## EXERCISE DETAILS
Please quote the Walk of Honor article word for word, starting at the words "It was Marianna’s" and stopping after "would have wanted.".

## SOURCE DOCUMENT

###

The end of a fundraising era

This year marks the last for the Ronald Winchester Walk of Honor


What began as a way for a sister to honor her brother was transformed into a years-long community-wide tradition in Rockville Centre.

U.S. Marine Lt. Ronald Winchester was killed on Sept. 3, 2004, when an improvised explosive device detonated near his vehicle, killing three other Marines and Winchester, who was serving his second tour of duty in Iraq. He was 25.

In Ronald’s memory, his sister, Kristine, organized a pub crawl with friends and family the following year. Their mother, Marianna Winchester, a phys. ed. teacher at Oceanside Middle School, liked the idea so much that she decided to broaden the remembrance, and in 2006 she organized a similar fundraiser, a Walk of Honor, to commemorate her son in a way that would have made him proud.

For Marianna, the memorial event was more than just a symbol of her son’s heroism. She considered it a form of grieving, and a way to continue Ronnie’s legacy by doing what he had done throughout his short but honorable life — help make a difference in the lives of others.

It was Marianna’s mission to keep Ronnie’s giving spirit alive and to help take care of his fellow Marines, which, she said, was what he would have wanted.

Little did she know how much of an impact the walk would have. What started out small grew to include as many as 300 participants each year, and raised hundreds of thousands of dollars over the years for organizations including the Injured Marine Semper Fi Fund, the First Marine Division Association Scholarship Fund and America’s VetDogs.

And, just as important, it brought community members together. Local businesses and volunteers pitched in to help with the fundraising efforts, and Marianna said she would never forget the sight of a sea of brightly colored T-shirts, created for the walk each year, making its way across Sunrise Highway in her son’s honor.

###

## RECORDS SHOWN
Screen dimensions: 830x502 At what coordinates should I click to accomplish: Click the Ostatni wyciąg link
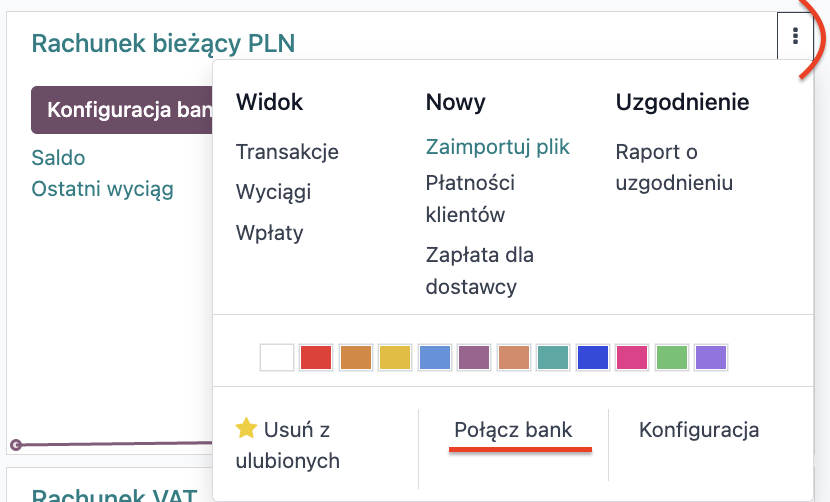(103, 189)
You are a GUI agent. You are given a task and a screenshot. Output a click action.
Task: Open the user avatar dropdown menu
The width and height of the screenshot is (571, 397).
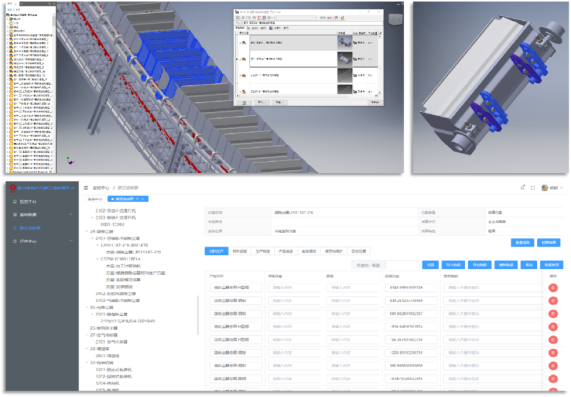552,188
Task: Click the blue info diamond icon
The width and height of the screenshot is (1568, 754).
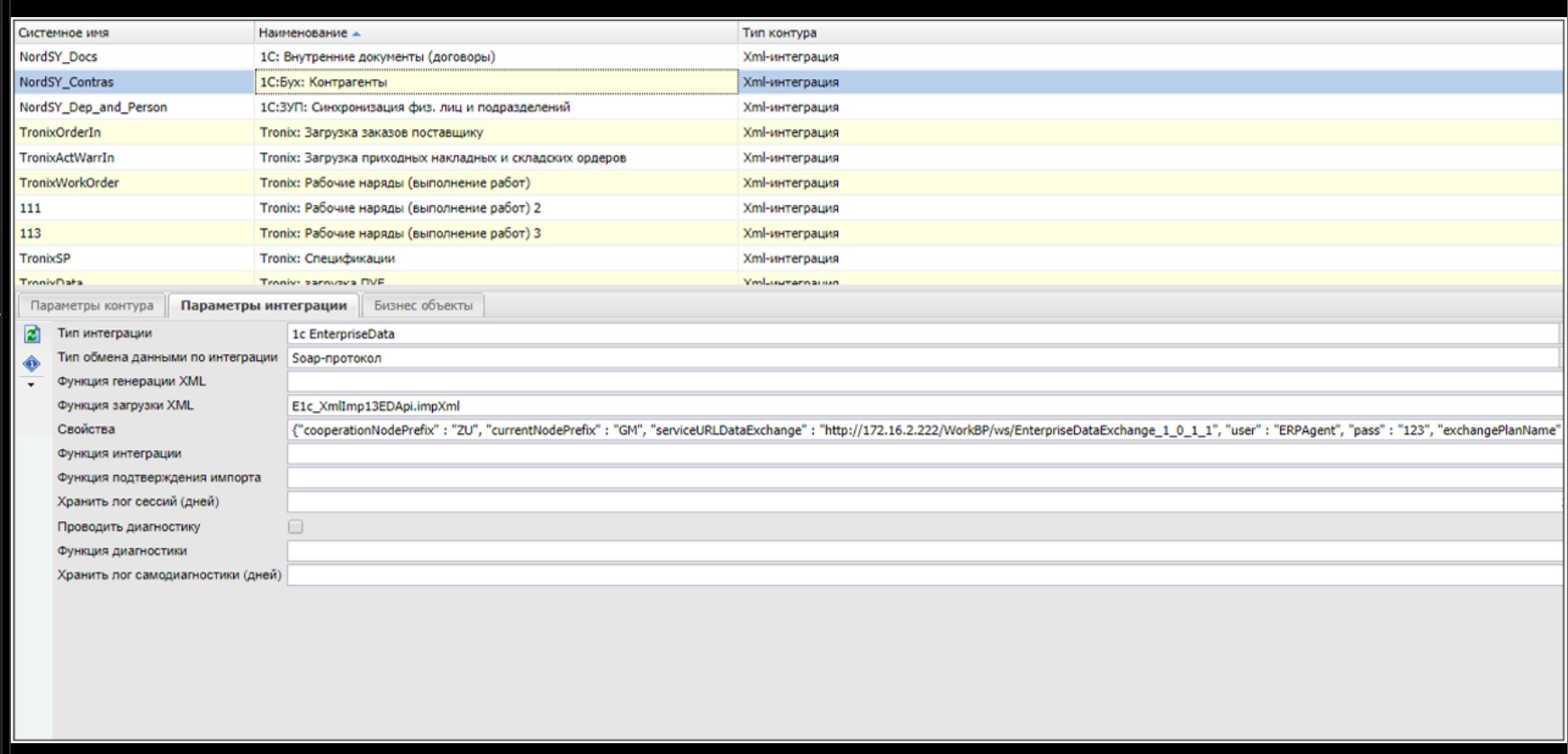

###

## YOUR RESPONSE
It was Marianna’s mission to keep Ronnie’s giving spirit alive and to help take care of his fellow Marines, which, she said, was what he would have wanted.